**Task objective:** From the entries that follow, report every line in which "value" occurs.

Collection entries
________________

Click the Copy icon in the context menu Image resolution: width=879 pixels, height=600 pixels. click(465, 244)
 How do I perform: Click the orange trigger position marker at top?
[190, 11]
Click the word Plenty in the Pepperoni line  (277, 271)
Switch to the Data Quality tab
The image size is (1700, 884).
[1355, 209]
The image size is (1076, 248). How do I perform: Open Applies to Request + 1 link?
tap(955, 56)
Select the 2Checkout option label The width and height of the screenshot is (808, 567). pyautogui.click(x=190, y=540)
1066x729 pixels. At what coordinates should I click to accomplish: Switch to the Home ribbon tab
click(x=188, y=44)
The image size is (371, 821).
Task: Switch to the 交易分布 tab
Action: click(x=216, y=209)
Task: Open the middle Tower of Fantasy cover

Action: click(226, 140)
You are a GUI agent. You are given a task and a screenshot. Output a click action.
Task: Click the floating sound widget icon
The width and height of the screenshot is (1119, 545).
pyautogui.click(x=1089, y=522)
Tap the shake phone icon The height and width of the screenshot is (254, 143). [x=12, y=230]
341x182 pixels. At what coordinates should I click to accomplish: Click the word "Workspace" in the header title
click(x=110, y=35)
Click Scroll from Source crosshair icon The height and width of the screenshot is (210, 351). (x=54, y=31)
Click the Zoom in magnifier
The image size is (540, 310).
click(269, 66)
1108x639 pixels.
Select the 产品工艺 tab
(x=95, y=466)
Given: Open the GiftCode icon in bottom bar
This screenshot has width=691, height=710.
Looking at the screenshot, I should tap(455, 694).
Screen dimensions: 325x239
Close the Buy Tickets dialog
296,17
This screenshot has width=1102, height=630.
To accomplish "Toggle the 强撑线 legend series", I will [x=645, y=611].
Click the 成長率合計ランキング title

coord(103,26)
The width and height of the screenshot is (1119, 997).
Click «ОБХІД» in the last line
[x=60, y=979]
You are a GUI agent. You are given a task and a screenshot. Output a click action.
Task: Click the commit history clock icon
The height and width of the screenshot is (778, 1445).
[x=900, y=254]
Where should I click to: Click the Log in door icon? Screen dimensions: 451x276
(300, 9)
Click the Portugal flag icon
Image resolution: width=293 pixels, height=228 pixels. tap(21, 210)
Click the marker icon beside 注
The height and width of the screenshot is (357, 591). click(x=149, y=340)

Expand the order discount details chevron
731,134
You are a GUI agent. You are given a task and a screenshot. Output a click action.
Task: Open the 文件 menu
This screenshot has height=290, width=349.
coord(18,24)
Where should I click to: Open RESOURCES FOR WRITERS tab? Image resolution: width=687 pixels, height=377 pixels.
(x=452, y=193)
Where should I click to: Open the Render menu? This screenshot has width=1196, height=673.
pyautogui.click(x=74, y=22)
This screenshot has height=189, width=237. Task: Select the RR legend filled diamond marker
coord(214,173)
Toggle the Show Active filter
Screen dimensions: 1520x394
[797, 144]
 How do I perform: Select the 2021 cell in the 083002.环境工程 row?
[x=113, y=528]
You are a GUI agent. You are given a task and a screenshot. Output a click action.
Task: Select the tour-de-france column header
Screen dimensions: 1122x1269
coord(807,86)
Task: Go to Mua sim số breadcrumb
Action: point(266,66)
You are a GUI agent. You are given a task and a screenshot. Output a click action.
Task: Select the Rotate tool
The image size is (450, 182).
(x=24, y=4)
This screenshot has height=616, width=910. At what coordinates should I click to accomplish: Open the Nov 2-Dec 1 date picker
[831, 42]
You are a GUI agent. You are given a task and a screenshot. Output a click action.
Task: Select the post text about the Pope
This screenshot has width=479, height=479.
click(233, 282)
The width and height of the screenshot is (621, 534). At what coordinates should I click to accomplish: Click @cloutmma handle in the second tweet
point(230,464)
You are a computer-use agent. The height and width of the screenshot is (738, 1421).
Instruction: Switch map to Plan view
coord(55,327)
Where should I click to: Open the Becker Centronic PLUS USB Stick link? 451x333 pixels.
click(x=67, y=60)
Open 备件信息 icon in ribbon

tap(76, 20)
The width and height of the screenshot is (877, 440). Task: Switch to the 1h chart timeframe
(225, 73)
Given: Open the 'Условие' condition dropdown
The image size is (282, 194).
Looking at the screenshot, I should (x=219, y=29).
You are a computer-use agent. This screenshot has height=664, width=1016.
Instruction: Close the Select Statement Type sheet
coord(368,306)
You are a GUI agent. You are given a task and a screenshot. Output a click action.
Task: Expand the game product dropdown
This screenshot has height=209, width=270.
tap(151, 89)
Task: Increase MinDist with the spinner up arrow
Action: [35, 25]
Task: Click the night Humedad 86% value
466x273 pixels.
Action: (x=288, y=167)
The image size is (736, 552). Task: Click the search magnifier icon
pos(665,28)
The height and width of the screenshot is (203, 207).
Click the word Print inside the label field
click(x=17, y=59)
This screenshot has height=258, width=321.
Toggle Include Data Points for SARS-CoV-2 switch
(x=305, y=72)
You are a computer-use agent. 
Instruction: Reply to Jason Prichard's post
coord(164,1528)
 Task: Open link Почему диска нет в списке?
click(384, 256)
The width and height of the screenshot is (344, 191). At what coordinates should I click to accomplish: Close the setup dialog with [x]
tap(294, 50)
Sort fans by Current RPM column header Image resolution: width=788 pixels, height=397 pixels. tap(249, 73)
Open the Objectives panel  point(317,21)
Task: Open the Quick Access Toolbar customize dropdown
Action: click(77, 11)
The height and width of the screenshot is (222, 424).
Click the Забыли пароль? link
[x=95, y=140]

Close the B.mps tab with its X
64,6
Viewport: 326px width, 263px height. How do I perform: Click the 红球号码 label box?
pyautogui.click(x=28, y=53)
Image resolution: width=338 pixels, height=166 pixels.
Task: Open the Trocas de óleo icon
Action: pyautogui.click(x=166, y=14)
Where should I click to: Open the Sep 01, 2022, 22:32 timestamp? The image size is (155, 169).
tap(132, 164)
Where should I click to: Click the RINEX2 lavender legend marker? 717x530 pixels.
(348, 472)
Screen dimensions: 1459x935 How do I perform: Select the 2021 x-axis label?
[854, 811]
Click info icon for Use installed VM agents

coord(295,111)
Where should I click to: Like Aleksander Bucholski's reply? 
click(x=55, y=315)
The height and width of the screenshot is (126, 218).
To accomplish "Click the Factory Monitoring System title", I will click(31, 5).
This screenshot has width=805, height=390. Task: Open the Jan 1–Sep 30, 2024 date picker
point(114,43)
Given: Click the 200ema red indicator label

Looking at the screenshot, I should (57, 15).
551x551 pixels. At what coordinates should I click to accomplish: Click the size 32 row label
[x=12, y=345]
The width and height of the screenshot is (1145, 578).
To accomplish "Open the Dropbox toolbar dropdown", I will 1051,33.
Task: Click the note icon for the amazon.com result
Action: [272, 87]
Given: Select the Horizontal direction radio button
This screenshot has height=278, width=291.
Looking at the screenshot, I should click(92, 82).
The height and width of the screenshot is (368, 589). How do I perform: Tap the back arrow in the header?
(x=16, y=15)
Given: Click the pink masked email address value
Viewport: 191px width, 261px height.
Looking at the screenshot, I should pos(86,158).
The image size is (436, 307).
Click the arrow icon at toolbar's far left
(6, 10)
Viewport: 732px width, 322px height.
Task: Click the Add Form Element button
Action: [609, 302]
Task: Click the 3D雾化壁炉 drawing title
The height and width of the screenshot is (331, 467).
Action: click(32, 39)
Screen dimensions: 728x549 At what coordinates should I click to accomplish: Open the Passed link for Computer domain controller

________________

**Task output:**
Task: Click the night Humedad 86% value
Given: Click the pink masked email address value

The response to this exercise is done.